Work to complete: Starting at the top line and ending at the bottom one, repeat the entries exactly and drop every picture.

Data listing:
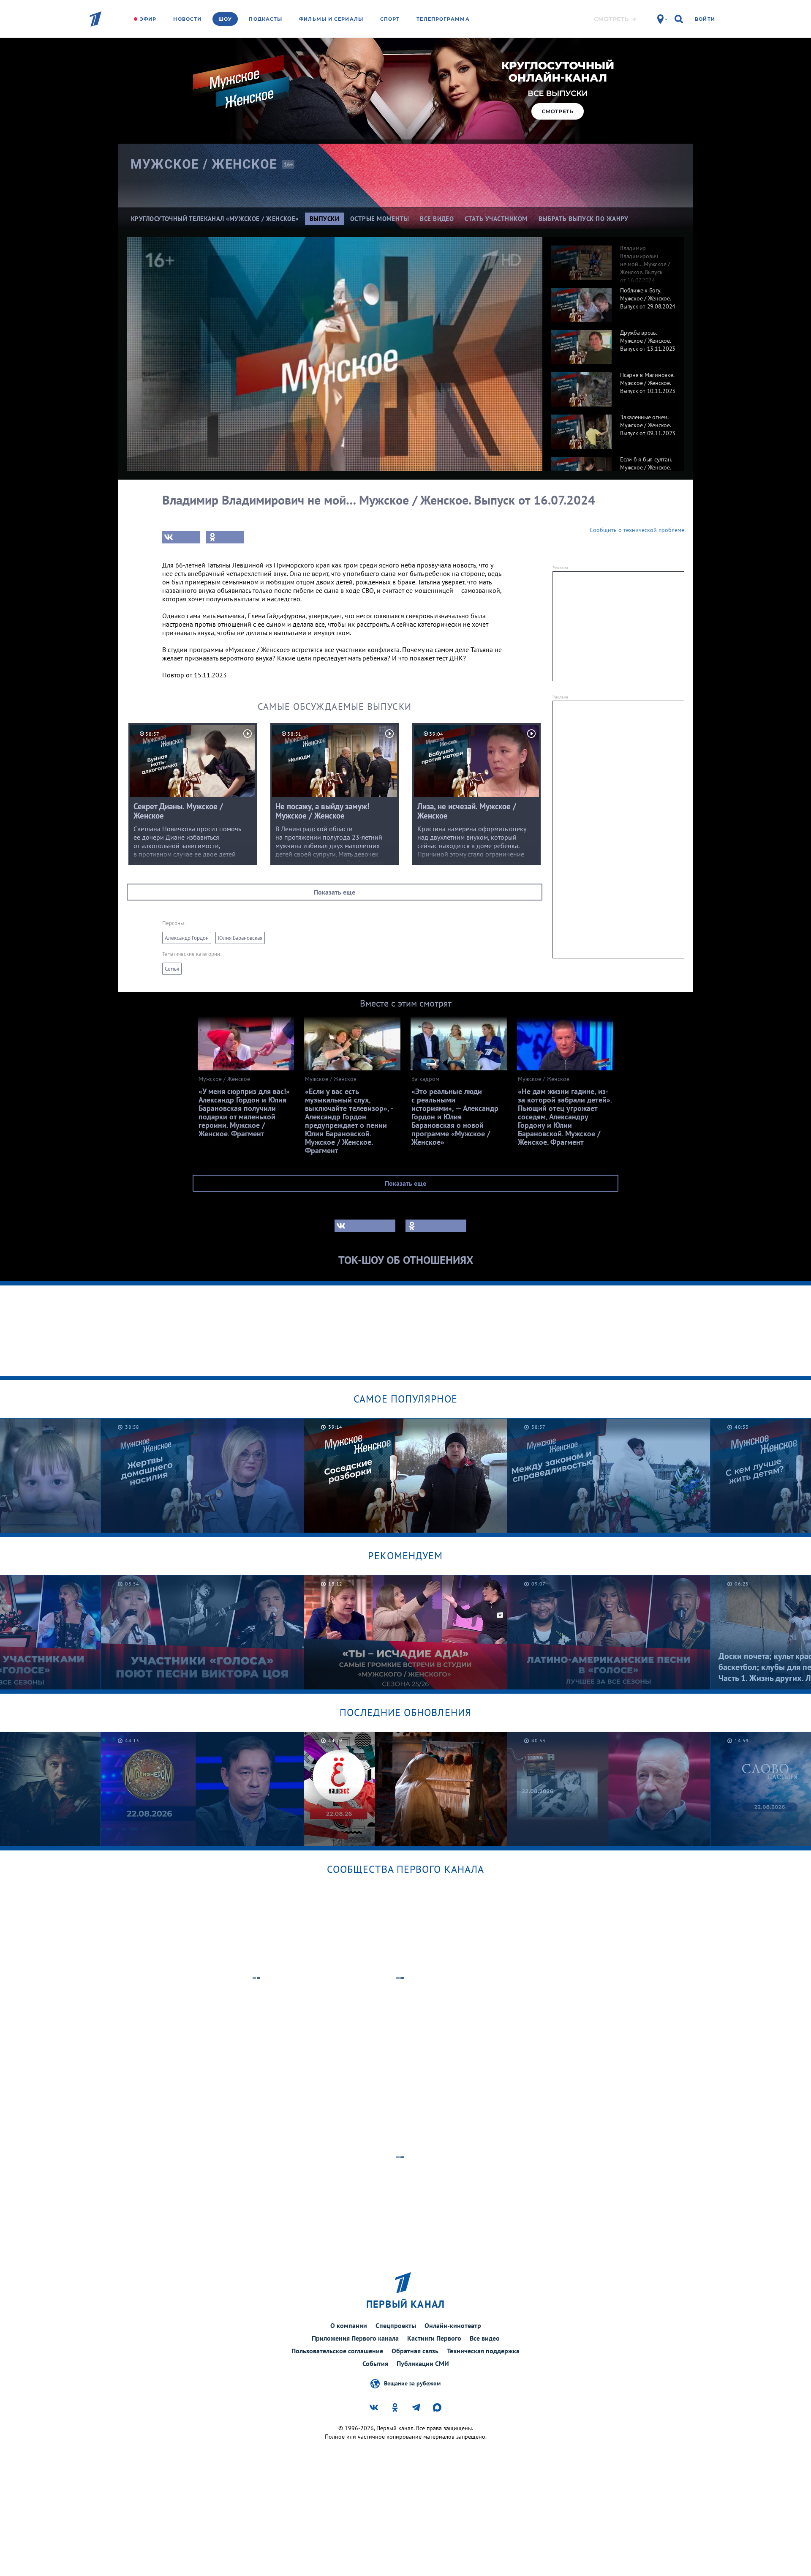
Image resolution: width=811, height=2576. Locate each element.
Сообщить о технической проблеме (637, 530)
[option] (613, 258)
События (375, 2363)
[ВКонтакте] (181, 537)
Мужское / (204, 164)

Your response:
Image resolution: width=811, height=2576. Locate each element.
Сообщить о технической проблеме (637, 530)
[option] (613, 258)
События (375, 2363)
[ВКонтакте] (181, 537)
Мужское / (204, 164)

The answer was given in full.